══ Input ══

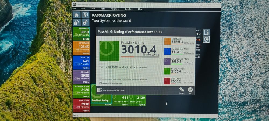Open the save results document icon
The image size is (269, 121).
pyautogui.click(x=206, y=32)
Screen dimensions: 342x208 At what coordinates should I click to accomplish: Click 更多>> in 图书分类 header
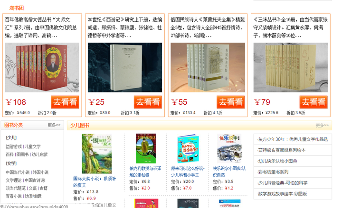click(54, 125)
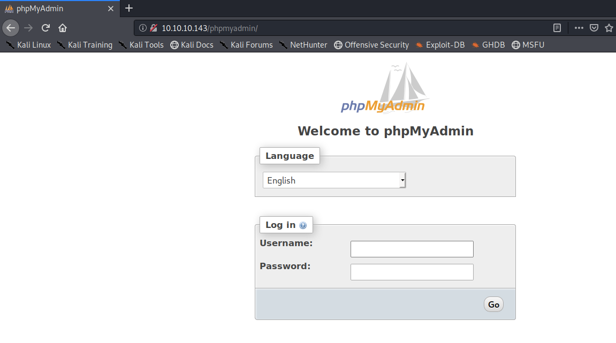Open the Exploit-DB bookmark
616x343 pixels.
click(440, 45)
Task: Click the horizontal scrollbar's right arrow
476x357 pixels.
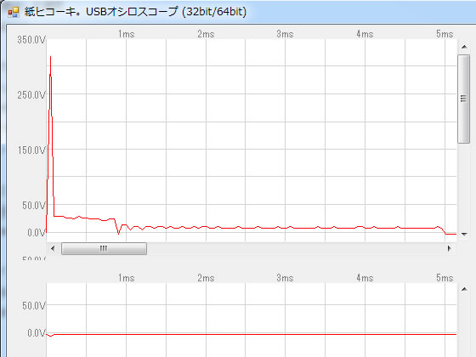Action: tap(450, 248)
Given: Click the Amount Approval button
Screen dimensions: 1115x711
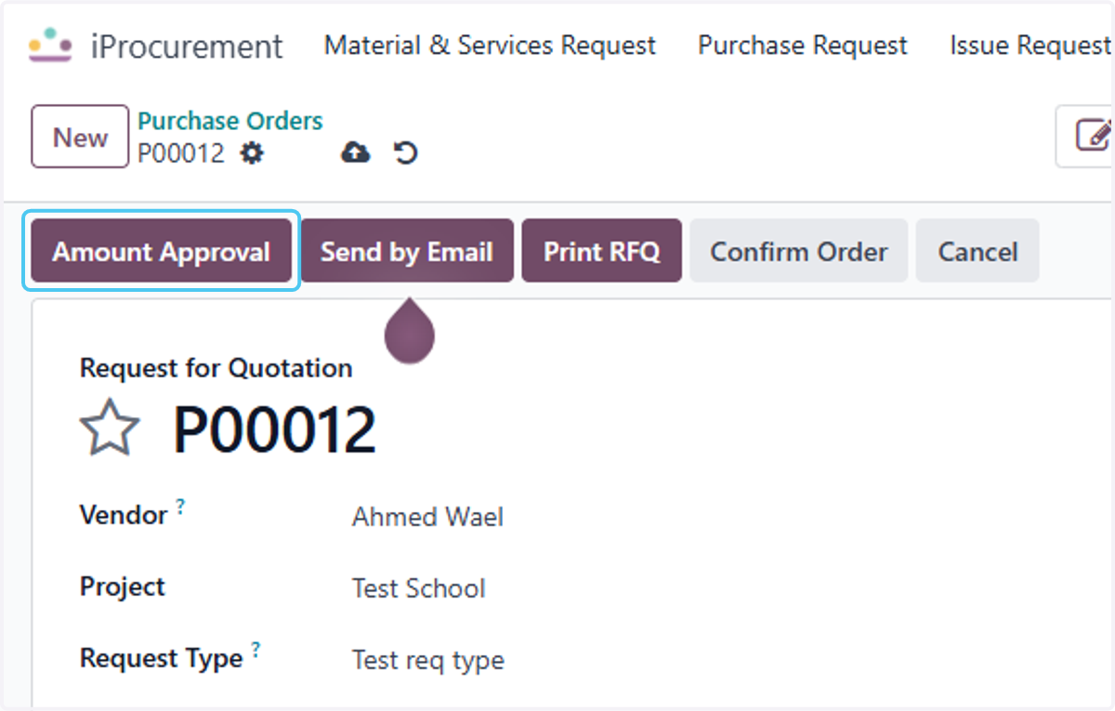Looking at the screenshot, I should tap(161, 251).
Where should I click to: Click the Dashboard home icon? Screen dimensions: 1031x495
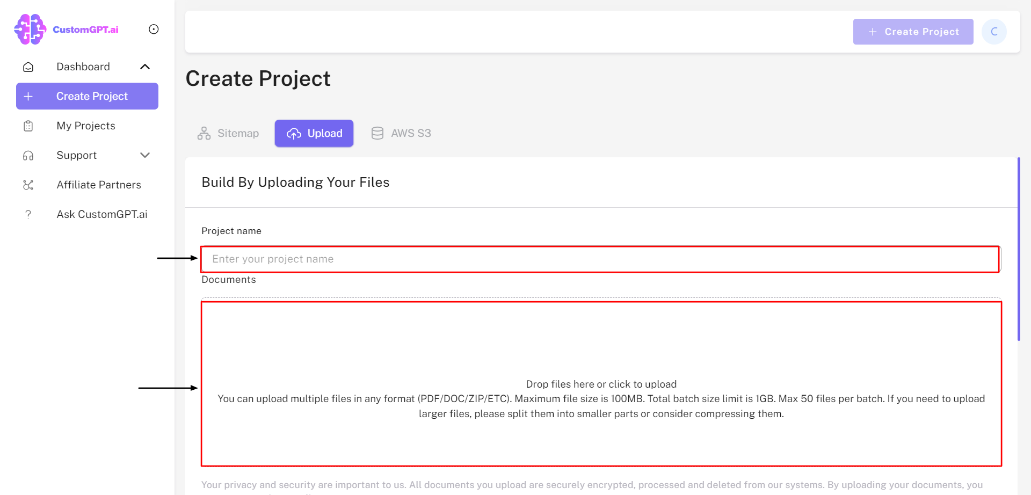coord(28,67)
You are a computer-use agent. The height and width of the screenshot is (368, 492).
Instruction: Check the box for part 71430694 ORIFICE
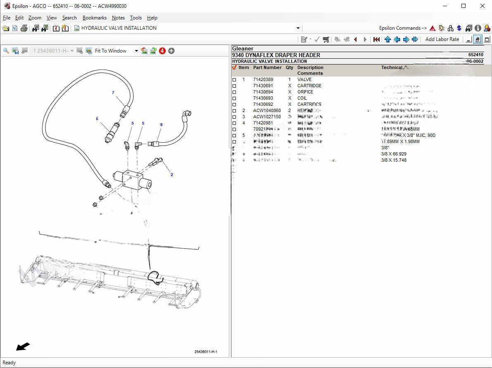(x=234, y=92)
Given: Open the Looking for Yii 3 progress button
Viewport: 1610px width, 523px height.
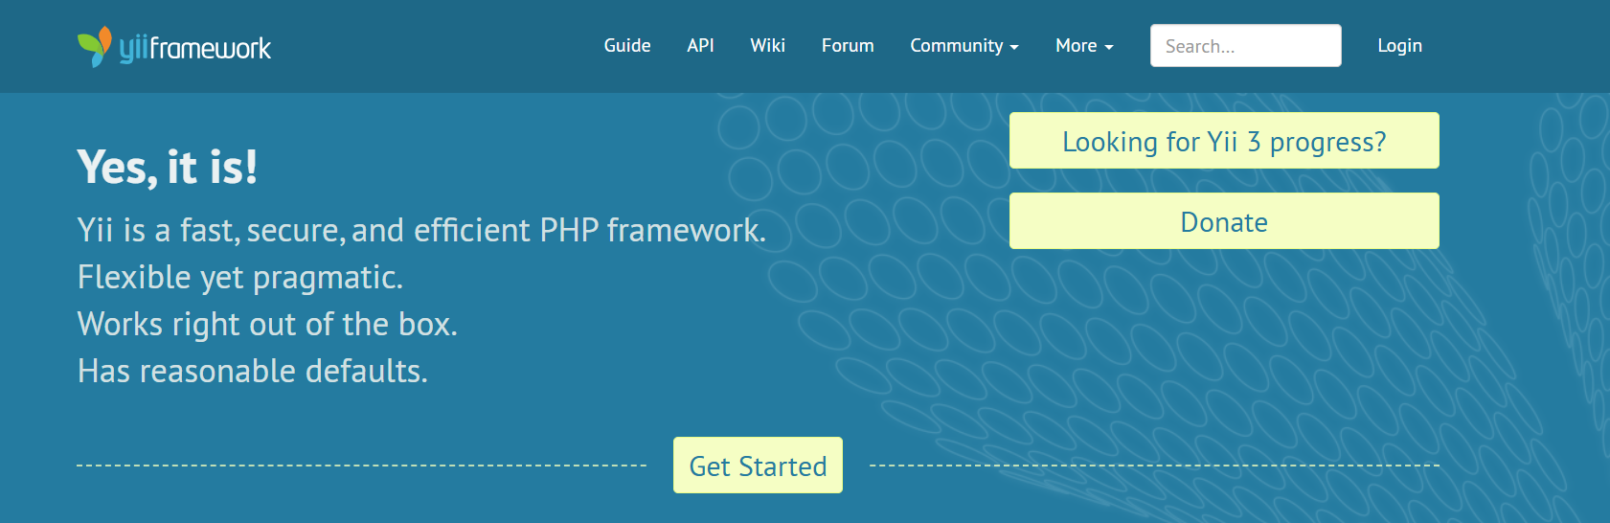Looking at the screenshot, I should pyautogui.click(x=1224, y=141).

═══

The problem:
All that is required is the lines from the line containing "You are a computer-use" through the end of the records above, copied exactly, and none of the pictures.

Finished exercise:
You are a computer-use agent. The height and width of the screenshot is (368, 492).
Instruction: Check the box for part 71430694 ORIFICE
(x=234, y=92)
Given: Open the Looking for Yii 3 progress button
Viewport: 1610px width, 523px height.
Looking at the screenshot, I should pyautogui.click(x=1224, y=141).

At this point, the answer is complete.